▶ [What is expected]
Print the items word for word, starting at the very beginning and ending with the line that contains "Looking at the", and leave the pictures out.

▶ [Data records]
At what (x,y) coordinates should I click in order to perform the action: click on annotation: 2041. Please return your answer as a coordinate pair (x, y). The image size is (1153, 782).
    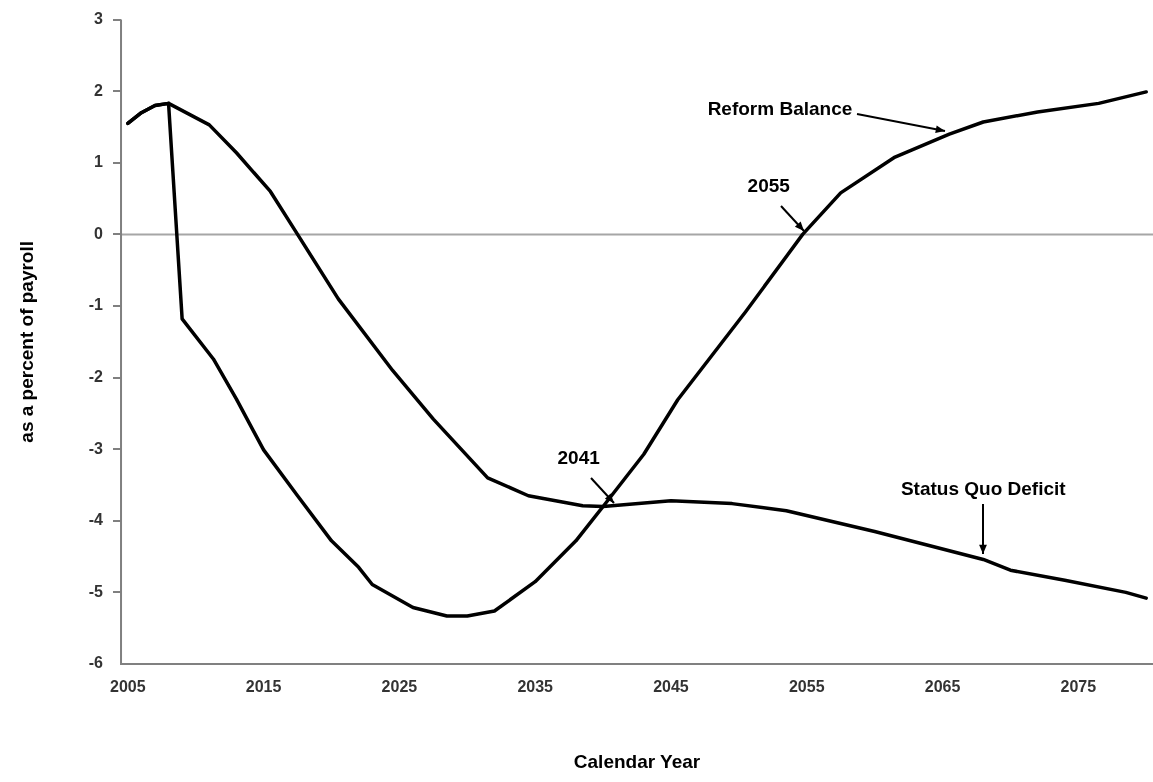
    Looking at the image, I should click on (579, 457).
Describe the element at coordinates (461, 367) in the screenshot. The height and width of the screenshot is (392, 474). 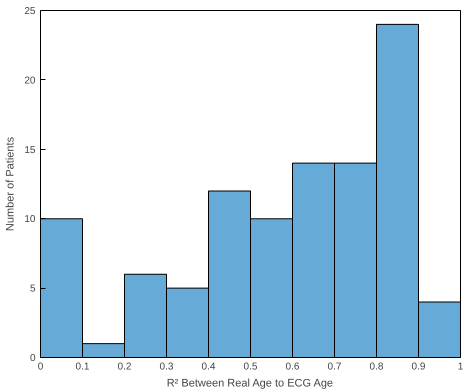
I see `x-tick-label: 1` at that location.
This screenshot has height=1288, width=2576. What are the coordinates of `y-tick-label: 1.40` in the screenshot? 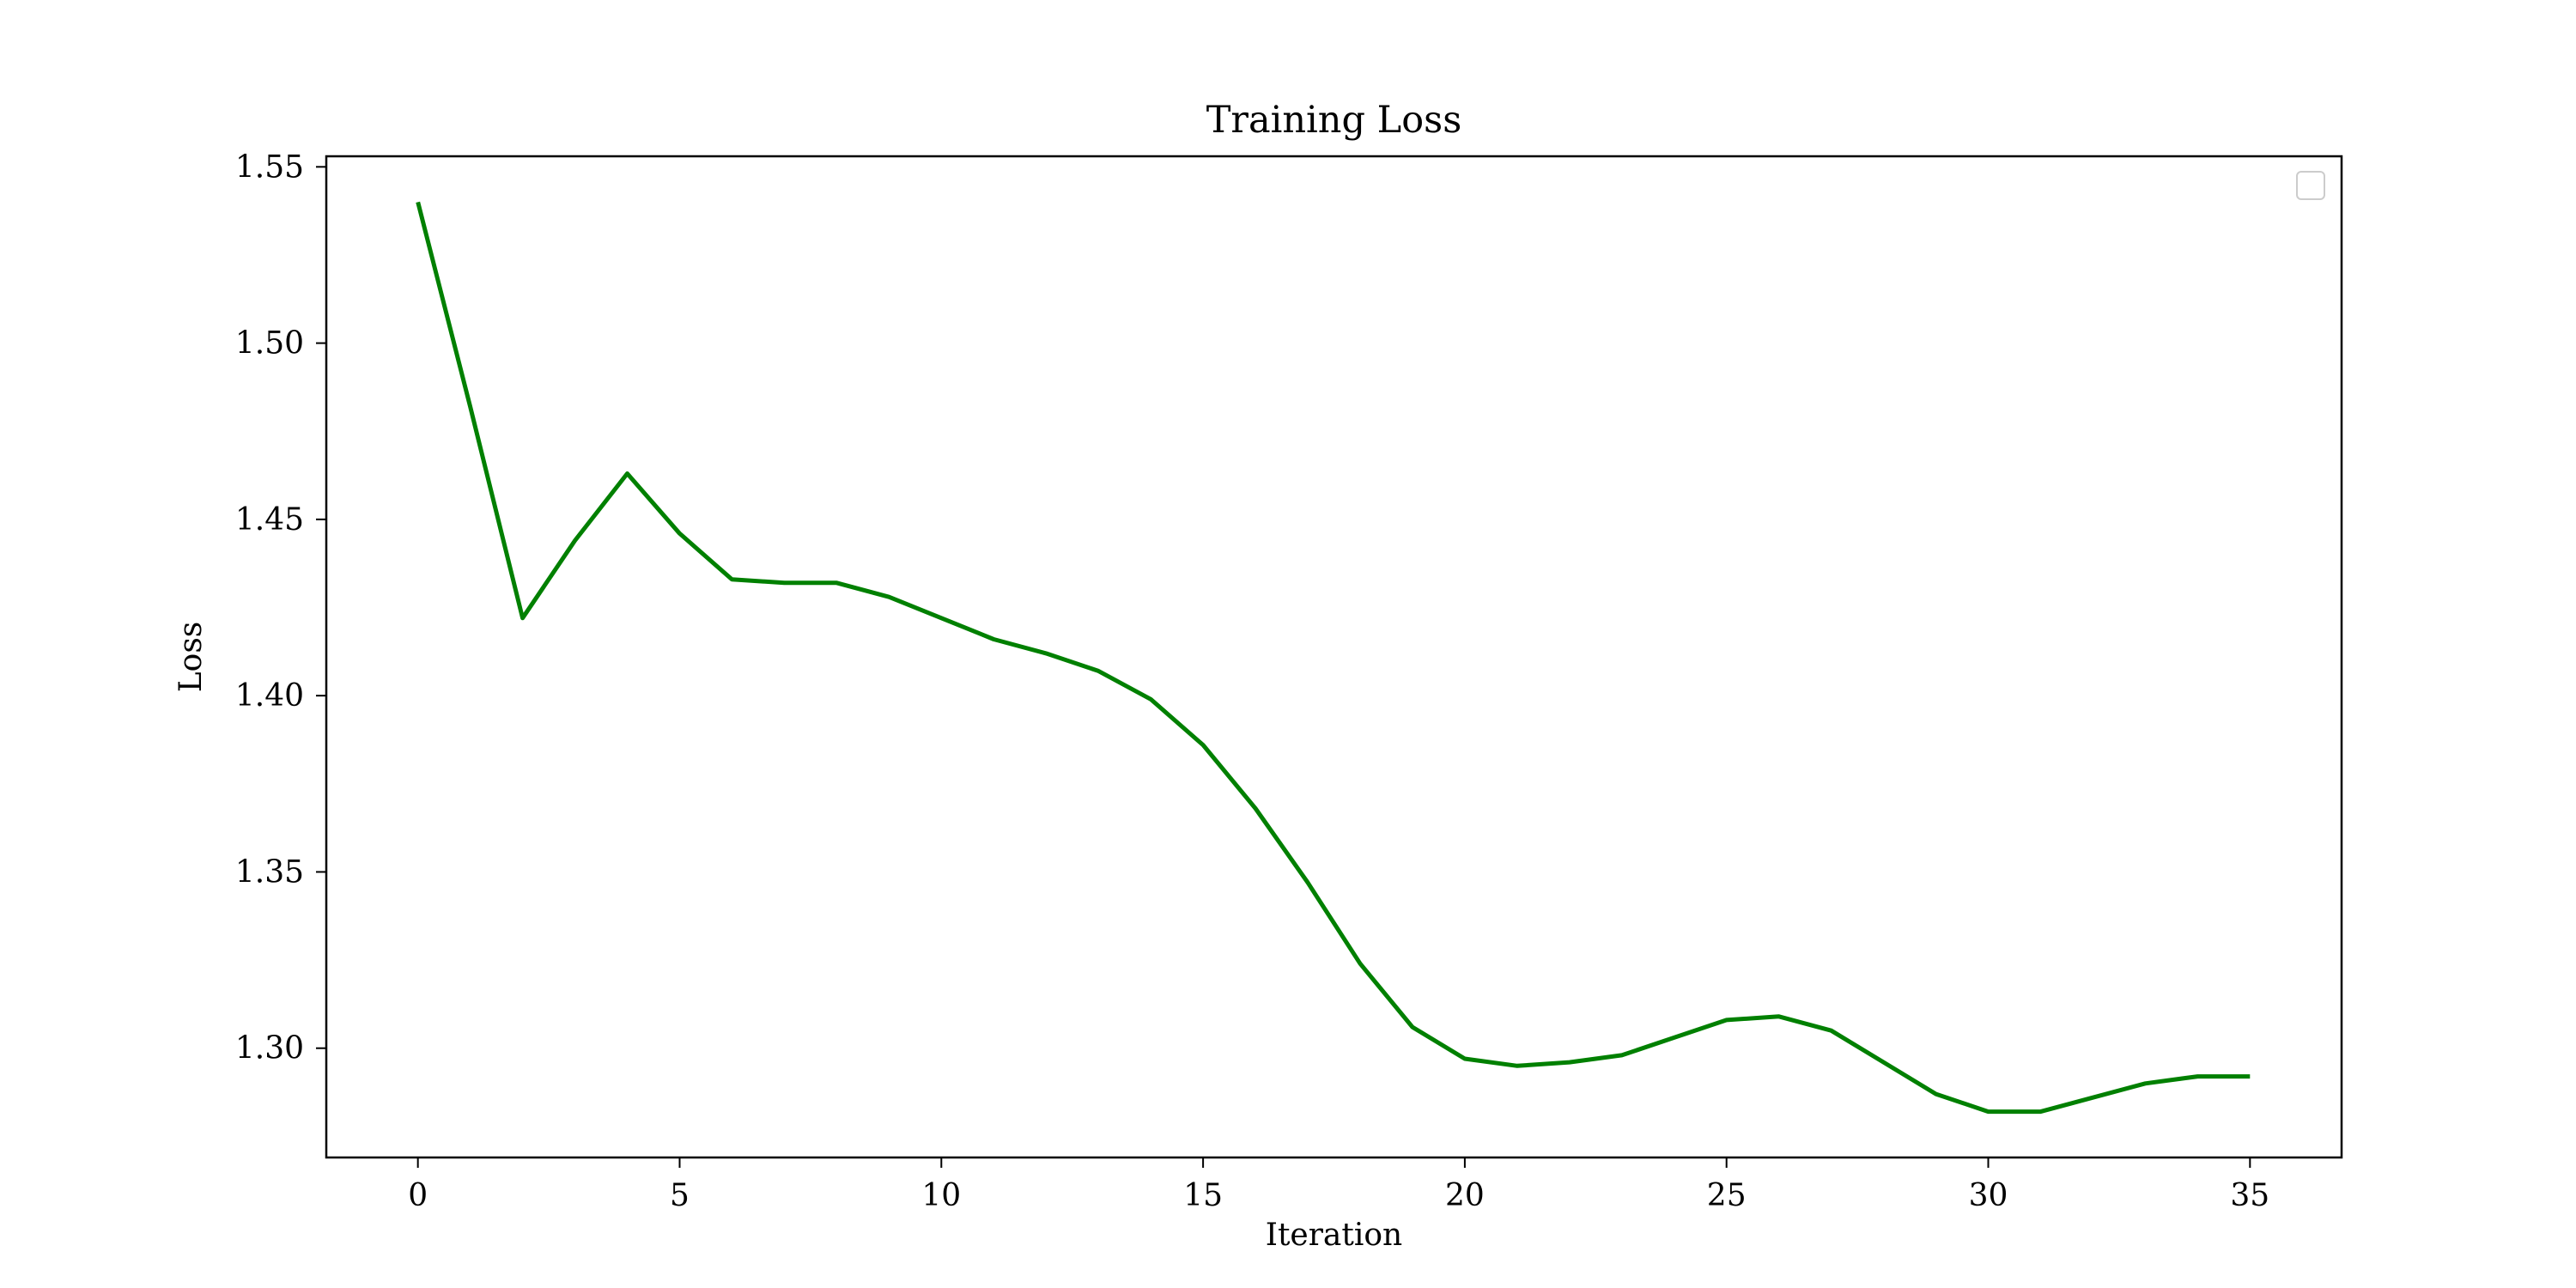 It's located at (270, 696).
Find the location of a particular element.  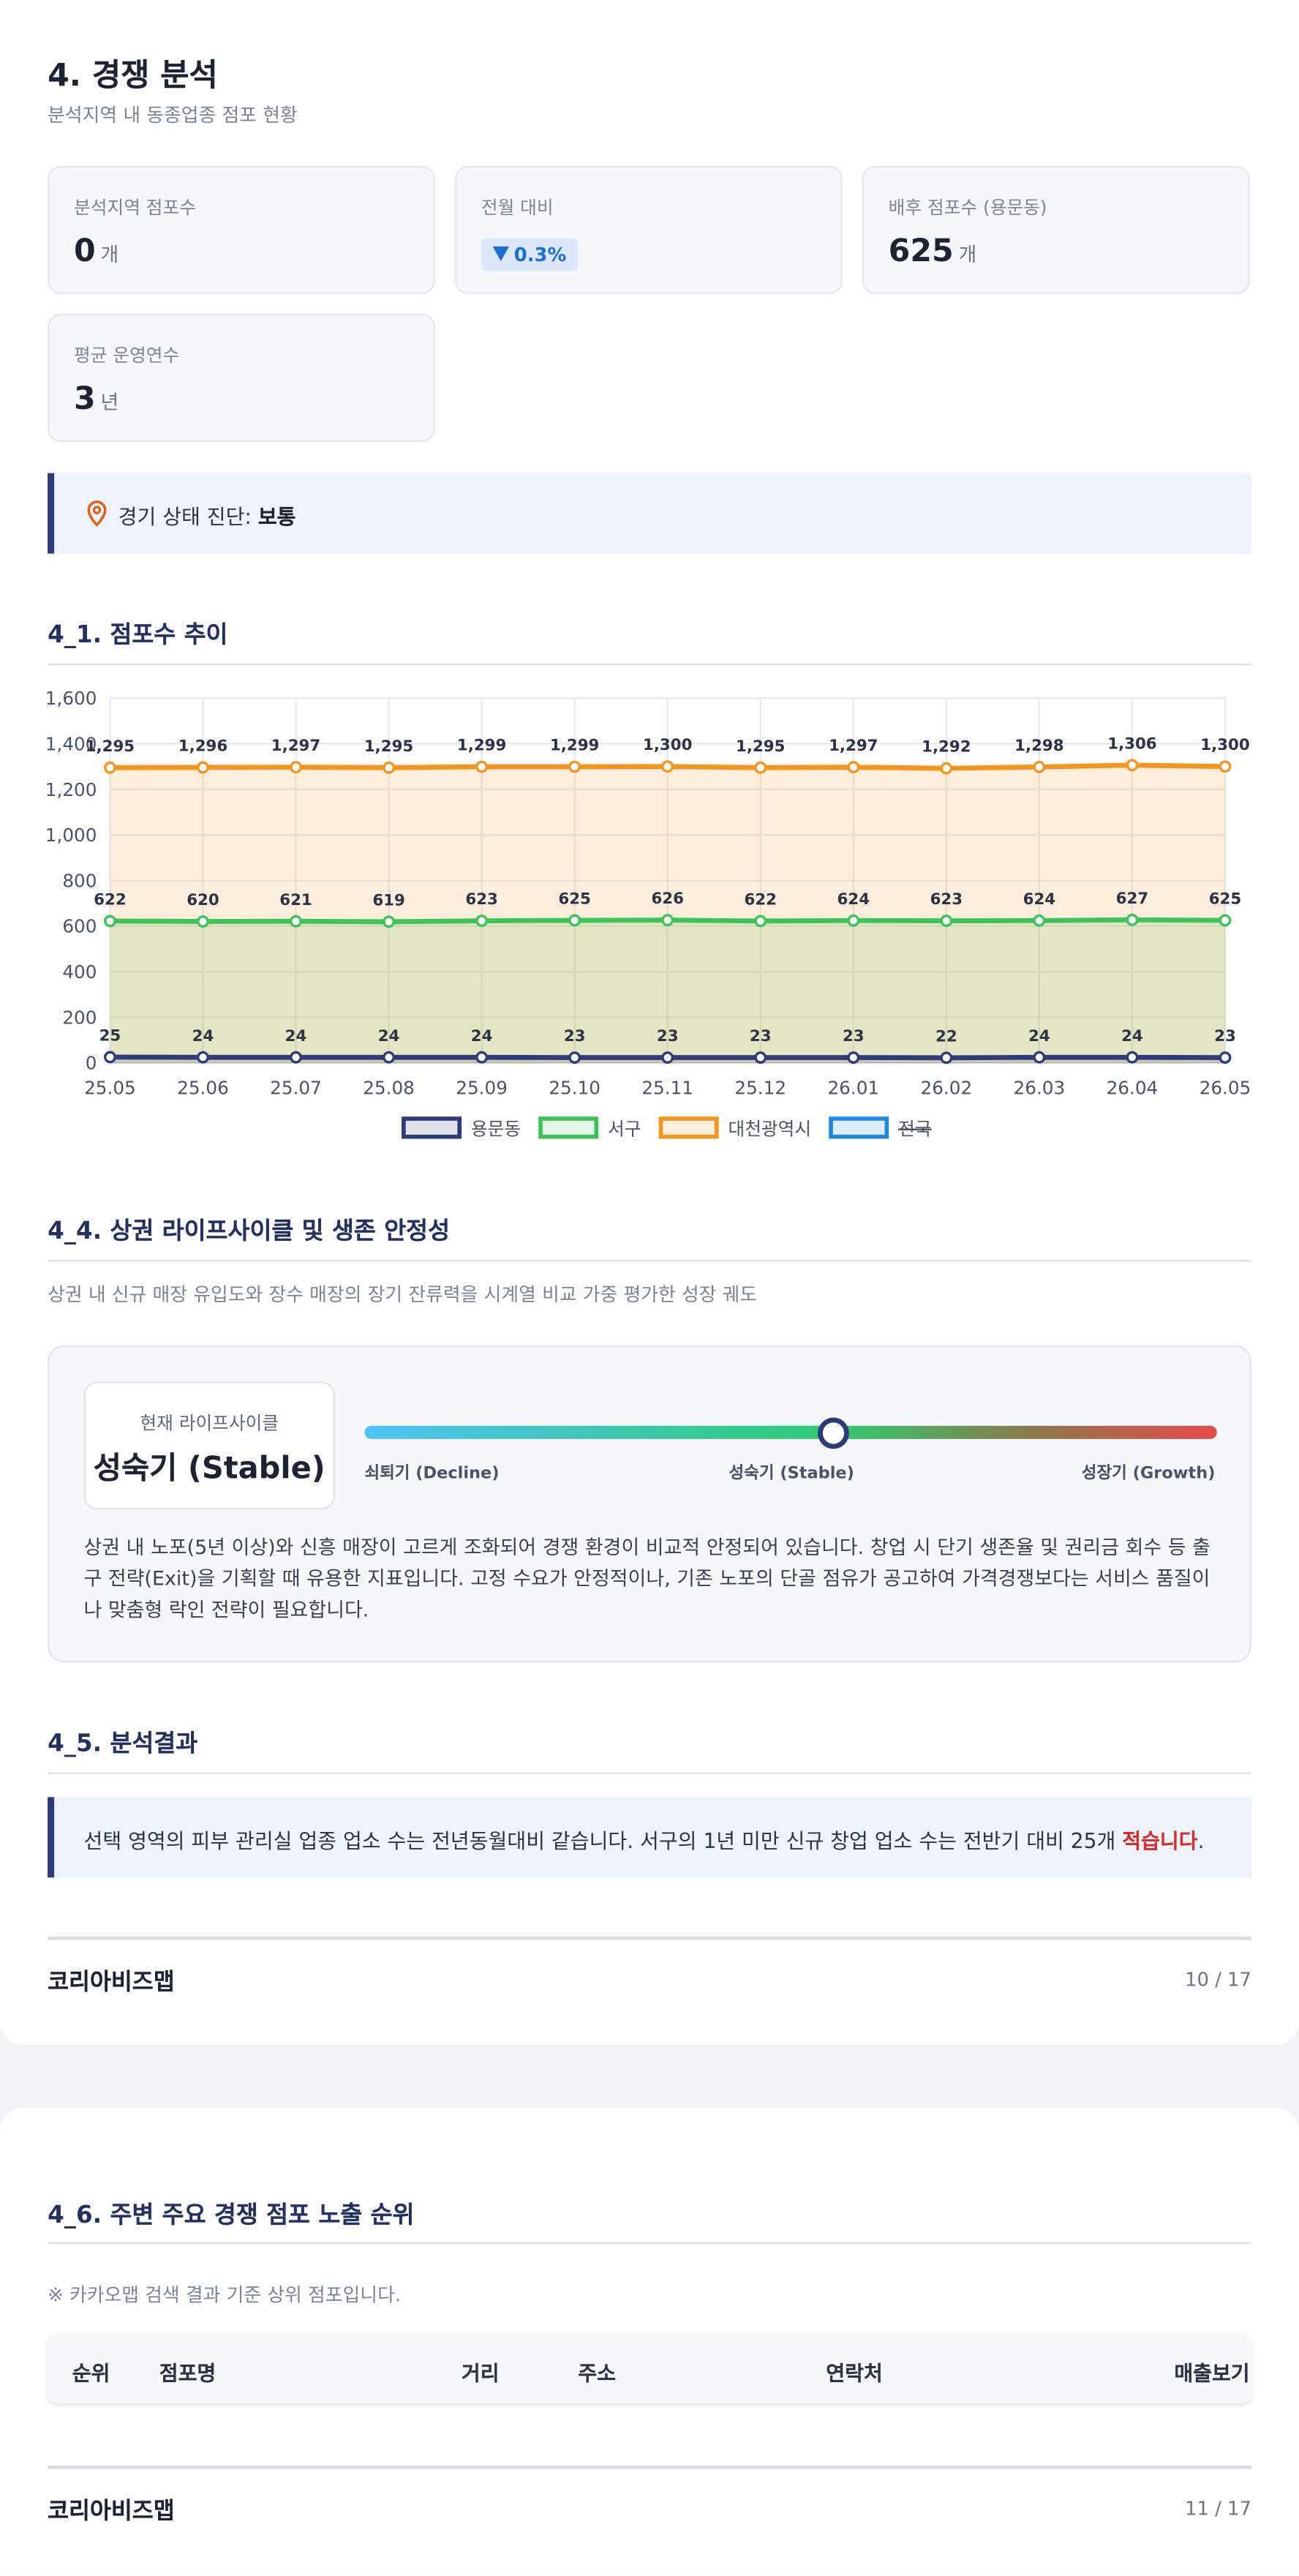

▶ [Answer space]
At what (x,y) coordinates should I click in order to perform the action: click on annotation: 2041. Please return your answer as a coordinate pair (x, y). The image size is (1153, 782).
    Looking at the image, I should click on (579, 457).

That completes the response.